Main Results and Discussion
- Free Glycan Purification:
- Neutral glycans (IgG, RNase B) yielded consistent MALDI and LC profiles across all methods.
- Sialylated glycans (α1-acid glycoprotein) showed reduced recovery and sodium adduct formation with ultrafiltration; graphitized carbon SPE and ethanol precipitation led to unlabeled species; HLB SPE provided highest fidelity.
- When pre-desalting glycoprotein (PD-10), direct derivatization without further purification gave acceptable results.

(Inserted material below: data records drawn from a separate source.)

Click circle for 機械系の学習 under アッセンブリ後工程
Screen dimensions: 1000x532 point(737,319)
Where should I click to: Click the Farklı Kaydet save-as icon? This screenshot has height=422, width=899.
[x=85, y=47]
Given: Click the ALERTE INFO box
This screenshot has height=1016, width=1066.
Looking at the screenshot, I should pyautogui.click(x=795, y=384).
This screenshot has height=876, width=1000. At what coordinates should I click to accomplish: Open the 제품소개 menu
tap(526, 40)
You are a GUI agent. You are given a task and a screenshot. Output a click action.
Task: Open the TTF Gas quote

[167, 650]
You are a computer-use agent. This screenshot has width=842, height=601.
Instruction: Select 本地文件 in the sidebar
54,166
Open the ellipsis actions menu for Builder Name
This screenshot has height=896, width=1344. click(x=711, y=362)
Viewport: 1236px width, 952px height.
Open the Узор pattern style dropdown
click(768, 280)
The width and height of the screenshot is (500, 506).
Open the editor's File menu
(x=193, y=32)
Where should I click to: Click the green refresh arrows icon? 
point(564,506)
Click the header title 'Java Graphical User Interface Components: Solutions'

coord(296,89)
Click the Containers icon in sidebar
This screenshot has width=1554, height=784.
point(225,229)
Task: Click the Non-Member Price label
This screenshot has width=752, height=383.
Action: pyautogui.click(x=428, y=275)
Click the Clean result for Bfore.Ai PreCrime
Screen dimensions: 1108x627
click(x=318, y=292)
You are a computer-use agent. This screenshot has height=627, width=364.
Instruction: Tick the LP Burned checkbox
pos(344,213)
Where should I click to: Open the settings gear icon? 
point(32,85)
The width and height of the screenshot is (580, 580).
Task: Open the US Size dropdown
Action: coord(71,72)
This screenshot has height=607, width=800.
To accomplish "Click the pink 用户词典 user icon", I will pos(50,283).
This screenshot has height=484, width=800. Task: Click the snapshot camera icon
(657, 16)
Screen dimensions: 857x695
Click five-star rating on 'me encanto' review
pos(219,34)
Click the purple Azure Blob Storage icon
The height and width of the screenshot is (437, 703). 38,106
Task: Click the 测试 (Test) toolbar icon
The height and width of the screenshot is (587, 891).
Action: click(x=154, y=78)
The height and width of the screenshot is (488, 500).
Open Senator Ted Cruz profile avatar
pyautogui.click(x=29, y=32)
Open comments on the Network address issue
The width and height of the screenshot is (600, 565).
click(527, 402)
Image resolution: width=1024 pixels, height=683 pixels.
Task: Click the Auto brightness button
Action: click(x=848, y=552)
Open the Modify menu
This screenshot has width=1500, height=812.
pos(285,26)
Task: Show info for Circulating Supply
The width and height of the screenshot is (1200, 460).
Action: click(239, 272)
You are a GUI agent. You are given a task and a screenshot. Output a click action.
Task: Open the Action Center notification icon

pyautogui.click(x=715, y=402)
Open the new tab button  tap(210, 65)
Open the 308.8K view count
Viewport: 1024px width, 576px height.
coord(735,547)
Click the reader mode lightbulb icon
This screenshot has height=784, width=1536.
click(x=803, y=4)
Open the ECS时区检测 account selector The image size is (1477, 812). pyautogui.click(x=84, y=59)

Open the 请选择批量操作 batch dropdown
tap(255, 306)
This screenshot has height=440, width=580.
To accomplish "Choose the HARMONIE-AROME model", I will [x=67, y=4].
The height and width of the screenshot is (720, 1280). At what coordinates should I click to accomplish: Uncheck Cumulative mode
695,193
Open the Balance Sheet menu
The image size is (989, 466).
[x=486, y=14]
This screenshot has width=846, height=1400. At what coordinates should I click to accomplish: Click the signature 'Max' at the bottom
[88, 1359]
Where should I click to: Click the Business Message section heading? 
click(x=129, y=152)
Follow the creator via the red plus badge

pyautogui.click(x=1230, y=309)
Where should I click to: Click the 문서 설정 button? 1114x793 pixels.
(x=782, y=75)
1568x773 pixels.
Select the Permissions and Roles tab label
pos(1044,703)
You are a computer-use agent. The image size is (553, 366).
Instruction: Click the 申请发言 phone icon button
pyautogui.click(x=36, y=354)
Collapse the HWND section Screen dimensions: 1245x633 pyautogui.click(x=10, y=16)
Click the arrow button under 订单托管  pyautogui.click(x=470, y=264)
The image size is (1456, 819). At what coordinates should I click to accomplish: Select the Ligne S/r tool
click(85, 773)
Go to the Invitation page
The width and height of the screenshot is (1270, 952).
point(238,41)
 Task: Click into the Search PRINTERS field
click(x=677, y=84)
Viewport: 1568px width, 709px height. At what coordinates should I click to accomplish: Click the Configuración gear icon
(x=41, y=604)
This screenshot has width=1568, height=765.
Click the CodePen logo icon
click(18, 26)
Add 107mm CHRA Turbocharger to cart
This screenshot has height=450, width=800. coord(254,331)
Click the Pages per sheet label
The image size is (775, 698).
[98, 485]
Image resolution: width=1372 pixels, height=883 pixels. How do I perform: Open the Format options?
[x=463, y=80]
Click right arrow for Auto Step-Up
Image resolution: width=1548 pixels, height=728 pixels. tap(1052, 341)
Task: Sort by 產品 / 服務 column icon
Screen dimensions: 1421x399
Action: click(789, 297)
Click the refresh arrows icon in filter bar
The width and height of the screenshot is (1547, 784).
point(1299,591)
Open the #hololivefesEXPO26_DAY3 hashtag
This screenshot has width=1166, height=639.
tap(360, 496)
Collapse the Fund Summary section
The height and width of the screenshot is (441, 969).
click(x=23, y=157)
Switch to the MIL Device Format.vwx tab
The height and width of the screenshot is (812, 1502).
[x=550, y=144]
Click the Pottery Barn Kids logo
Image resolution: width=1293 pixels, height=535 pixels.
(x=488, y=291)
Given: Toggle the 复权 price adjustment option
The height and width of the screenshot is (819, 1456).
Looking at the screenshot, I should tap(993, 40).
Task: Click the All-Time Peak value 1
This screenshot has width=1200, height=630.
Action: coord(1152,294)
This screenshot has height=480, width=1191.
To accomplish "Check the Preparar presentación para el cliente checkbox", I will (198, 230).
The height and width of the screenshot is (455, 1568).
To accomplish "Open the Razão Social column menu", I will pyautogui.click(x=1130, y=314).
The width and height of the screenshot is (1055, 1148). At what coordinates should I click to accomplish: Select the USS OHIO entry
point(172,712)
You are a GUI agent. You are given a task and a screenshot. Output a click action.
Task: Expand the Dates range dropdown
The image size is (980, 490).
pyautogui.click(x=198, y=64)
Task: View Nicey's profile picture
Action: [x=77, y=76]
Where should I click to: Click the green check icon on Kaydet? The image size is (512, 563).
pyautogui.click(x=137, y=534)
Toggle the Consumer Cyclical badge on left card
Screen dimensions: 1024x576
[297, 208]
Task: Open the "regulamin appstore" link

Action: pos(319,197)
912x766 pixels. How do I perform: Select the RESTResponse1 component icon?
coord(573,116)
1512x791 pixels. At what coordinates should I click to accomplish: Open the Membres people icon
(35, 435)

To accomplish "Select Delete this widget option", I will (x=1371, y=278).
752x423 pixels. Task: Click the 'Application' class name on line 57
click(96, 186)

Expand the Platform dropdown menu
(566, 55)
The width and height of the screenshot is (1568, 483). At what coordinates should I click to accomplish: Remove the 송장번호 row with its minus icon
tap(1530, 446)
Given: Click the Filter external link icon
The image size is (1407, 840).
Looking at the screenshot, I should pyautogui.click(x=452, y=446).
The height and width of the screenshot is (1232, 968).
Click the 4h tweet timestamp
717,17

- Glycan Labeling Conditions:
- 2-AB and 2-AA labeling at high temperatures (65 °C, 80 °C) caused partial sialic acid loss in heavily sialylated glycans.
- Extended low-temperature reaction (37 °C, 18 h) preserved labile acidic structures while maintaining labeling efficiency.
- 2-AA labeled glycans exhibited poor separation on HILIC-amide, unlike 2-AB derivatives.
- Excess Reagent Removal:
- HILIC SPE, gel filtration and acetone precipitation delivered nearly identical glycan distributions by LC.
- No-purification of 2-AB labeled samples was possible at similar sample density, but purification improved baseline stability.
Benefits and Practical Applications
- Optimized use of HLB SPE streamlines free glycan cleanup, minimizes loss of sialylated species and avoids unlabeled byproducts.
- Low-temperature prolonged labeling ensures accurate profiling of acidic glycans without extended high-heat incubation.
- Selection of cleanup method for derivatized glycans can be tailored to throughput and cost; acetone precipitation offers a simple alternative.
- Combined MALDI-TOF and HILIC-LC-FLR provides complementary mass and quantitative information for QA/QC in biopharma.
Future Trends and Potential Applications
- Automation of SPE and labeling steps to increase throughput and reduce variability in glycan analysis pipelines.
- Development of novel labeling chemistries or tags with improved fluorescence yield and MS response.
- Integration of microfluidic deglycosylation and cleanup modules for online LC-MS glycomics.
- Standardization of pretreatment and labeling protocols across laboratories to enable robust regulatory compliance.
Conclusion
Systematic comparison of pretreatment, labeling and cleanup methods identified HLB SPE and low-temperature extended fluorescent tagging as versatile strategies for accurate N-glycan profiling. These optimized workflows support reliable quality control of glycoprotein therapeutics.
Content was automatically generated from an orignal PDF document using AI and may contain inaccuracies.